The endowment stood at $12.6 billion on June 30, 2009, down 22.7 percent over the previous 12 months. The endowment’s return on investment declined by 23.5 percent during that period.
Princeton University Investment Company president Andrew Golden told Princeton Alumni Weekly that modest adjustments have been made to the endowment’s asset allocation. According to the magazine, the allocation target for the current fiscal year is 25 percent independent return, 23 percent private equity, 23 percent real assets, 9 percent emerging markets, 7.5 percent domestic stocks, 6.5 percent developed-country stocks and 6 percent bonds.
Roughly 48 percent of the University’s FY2009 operating budget came from the endowment.
In April, President Tilghman sent out an e-mail to the University community in which she warned that the endowment could lose up to 30 percent of its value. In that e-mail, she also announced a two-year plan to reduce the University’s operating budget by $170 million.
That same month, the University announced that department budgets would be slashed by an average of 7.5 percent over the next two years.

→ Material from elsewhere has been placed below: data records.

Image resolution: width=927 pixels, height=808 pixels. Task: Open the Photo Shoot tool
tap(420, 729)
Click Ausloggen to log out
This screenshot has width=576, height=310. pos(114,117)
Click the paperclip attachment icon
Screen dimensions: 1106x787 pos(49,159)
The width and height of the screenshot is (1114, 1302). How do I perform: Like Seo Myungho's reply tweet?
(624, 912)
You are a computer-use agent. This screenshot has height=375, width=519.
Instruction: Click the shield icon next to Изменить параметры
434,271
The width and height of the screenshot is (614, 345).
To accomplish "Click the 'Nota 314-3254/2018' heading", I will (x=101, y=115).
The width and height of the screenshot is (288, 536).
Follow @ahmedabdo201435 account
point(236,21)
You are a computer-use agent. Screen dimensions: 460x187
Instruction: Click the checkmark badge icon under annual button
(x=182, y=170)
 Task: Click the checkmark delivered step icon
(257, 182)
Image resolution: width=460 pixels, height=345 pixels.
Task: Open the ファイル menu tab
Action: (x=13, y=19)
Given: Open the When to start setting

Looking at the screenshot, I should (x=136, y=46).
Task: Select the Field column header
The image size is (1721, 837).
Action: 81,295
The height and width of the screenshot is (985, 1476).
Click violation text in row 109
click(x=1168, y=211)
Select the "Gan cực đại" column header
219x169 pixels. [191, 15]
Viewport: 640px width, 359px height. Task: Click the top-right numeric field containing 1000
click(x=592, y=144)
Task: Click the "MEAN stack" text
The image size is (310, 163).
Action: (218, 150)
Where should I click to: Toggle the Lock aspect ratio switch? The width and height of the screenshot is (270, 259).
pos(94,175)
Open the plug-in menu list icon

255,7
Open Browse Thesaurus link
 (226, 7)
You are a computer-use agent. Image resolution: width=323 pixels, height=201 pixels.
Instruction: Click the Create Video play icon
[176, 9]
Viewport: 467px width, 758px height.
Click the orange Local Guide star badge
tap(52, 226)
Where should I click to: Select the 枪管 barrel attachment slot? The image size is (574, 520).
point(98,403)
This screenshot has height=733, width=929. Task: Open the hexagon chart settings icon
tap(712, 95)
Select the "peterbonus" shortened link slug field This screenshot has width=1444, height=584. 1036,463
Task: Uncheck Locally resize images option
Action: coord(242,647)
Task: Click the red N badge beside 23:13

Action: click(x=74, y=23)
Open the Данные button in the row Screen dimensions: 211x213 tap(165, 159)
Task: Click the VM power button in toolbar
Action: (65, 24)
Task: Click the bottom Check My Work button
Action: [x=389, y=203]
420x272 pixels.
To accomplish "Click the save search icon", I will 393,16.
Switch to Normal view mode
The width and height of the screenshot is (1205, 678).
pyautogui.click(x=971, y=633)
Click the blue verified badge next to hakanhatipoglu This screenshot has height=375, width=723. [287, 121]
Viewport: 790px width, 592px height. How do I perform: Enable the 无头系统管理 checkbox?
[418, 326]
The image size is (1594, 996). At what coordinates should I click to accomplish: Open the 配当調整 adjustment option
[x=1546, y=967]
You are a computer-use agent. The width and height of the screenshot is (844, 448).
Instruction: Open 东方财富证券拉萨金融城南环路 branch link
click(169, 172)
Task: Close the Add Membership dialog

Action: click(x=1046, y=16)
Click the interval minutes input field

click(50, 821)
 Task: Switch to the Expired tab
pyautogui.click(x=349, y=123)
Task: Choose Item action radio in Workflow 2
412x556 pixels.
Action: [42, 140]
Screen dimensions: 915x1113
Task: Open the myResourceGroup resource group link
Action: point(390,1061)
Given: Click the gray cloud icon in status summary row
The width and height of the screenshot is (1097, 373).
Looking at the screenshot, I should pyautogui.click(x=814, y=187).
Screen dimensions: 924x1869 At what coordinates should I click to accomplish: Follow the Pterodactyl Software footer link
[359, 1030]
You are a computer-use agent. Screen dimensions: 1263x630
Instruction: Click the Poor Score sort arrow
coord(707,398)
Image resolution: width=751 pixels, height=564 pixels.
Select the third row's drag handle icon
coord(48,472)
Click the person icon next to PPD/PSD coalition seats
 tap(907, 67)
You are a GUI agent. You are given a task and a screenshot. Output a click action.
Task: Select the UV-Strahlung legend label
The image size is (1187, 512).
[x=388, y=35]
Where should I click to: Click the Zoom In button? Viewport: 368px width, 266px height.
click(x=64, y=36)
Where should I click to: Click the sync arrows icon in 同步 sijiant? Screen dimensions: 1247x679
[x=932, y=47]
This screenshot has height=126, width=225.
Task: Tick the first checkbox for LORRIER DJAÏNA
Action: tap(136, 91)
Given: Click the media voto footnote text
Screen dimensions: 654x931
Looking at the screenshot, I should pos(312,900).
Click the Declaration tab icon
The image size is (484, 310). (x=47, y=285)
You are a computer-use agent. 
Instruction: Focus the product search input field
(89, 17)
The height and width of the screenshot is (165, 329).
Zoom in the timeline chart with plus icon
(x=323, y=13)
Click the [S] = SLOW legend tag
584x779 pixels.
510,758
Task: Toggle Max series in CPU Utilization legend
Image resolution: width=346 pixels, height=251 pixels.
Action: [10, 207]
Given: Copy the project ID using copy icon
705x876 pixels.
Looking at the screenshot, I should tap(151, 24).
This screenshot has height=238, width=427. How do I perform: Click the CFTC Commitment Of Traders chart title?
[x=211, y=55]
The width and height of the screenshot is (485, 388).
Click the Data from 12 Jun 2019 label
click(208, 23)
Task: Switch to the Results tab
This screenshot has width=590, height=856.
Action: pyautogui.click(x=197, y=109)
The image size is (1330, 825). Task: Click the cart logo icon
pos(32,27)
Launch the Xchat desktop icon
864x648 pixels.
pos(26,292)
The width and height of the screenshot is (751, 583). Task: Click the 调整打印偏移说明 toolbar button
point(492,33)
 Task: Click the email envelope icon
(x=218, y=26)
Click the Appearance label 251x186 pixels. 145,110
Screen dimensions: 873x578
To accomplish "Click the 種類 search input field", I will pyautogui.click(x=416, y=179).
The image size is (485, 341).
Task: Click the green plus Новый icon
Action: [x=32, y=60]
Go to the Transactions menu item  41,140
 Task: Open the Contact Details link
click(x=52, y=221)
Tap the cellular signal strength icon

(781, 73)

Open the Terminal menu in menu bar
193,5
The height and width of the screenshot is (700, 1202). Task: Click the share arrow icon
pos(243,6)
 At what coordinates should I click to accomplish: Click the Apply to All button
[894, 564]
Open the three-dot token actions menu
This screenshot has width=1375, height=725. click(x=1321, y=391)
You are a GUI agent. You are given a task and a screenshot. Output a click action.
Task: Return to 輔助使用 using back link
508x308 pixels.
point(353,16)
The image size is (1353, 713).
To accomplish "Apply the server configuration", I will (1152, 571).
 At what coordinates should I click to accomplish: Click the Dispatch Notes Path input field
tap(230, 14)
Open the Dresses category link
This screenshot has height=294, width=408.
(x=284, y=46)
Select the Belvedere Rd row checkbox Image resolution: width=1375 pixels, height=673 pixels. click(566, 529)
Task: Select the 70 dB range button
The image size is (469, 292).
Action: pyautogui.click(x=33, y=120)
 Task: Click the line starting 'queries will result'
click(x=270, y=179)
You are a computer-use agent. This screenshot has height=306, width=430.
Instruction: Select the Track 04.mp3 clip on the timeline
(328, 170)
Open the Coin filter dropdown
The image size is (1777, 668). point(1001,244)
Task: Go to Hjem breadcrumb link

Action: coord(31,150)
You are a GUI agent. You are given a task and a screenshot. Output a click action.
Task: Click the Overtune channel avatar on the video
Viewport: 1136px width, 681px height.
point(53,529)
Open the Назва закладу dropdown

The University is still adhering to that goal even though it saw a smaller endowment loss than it initially projected.
“We developed a plan last spring that we are adhering to, and we are not changing the two-year plan that we developed,” Tilghman explained in a September interview with The Daily Princetonian. “If, in fact, the endowment continues to do better than we expected, we will use that huge benefit to bring us back into line with our current spending policy.”